Exercise aim:
Count the lines in the items below that contain the string "Indian", treating case as significant. Reply with the number alone.
<<<<
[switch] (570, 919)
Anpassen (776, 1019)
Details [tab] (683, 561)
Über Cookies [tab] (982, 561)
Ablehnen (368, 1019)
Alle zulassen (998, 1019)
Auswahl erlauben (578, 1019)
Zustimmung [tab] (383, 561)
>>>>
<<<<
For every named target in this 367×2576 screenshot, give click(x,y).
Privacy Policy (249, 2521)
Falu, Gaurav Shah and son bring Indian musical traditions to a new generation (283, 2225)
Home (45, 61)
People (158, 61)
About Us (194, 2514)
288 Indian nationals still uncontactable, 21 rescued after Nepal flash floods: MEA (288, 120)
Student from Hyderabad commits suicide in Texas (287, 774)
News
>>>>
The output:
2